**WHAT THE EXERCISE ASKS**: Please print, word for word, every line from the one that contains "Projects (804, 12)" through the last line of the records, and nothing else.

**TASK MATERIAL**:
- - - -

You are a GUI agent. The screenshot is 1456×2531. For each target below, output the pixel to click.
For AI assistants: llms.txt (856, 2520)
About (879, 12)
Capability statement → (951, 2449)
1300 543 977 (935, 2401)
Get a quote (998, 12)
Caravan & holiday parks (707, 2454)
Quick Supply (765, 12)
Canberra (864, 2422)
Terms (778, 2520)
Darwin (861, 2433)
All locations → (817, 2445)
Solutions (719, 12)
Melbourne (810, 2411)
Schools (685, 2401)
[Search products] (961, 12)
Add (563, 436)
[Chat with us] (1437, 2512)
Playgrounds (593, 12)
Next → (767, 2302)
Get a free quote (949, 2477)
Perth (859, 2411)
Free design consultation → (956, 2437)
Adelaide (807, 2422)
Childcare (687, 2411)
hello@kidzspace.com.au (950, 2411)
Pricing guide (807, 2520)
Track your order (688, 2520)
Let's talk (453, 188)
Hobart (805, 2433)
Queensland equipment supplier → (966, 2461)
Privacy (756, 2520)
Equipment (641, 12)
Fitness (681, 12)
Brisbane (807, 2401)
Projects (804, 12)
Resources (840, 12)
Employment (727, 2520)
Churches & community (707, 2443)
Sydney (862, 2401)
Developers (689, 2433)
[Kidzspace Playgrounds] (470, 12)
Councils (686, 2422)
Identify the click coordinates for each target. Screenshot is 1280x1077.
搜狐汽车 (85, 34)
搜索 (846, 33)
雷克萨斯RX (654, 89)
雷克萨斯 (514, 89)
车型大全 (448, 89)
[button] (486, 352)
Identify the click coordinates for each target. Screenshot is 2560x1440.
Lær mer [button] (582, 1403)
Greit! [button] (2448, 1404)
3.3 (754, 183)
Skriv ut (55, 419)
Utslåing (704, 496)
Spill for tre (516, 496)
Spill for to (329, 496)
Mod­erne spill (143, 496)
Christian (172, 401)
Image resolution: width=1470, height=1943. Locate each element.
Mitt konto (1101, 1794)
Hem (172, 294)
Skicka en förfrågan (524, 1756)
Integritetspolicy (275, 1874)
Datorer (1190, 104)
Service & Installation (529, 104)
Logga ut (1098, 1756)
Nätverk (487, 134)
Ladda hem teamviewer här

- - - -

**WRITTEN RESPONSE**:
Projects (804, 12)
Resources (840, 12)
Employment (727, 2520)
Churches & community (707, 2443)
Sydney (862, 2401)
Developers (689, 2433)
[Kidzspace Playgrounds] (470, 12)
Councils (686, 2422)
Identify the click coordinates for each target. Screenshot is 1280x1077.
搜狐汽车 (85, 34)
搜索 (846, 33)
雷克萨斯RX (654, 89)
雷克萨斯 (514, 89)
车型大全 (448, 89)
[button] (486, 352)
Identify the click coordinates for each target. Screenshot is 2560x1440.
Lær mer [button] (582, 1403)
Greit! [button] (2448, 1404)
3.3 (754, 183)
Skriv ut (55, 419)
Utslåing (704, 496)
Spill for tre (516, 496)
Spill for to (329, 496)
Mod­erne spill (143, 496)
Christian (172, 401)
Image resolution: width=1470, height=1943. Locate each element.
Mitt konto (1101, 1794)
Hem (172, 294)
Skicka en förfrågan (524, 1756)
Integritetspolicy (275, 1874)
Datorer (1190, 104)
Service & Installation (529, 104)
Logga ut (1098, 1756)
Nätverk (487, 134)
Ladda hem teamviewer här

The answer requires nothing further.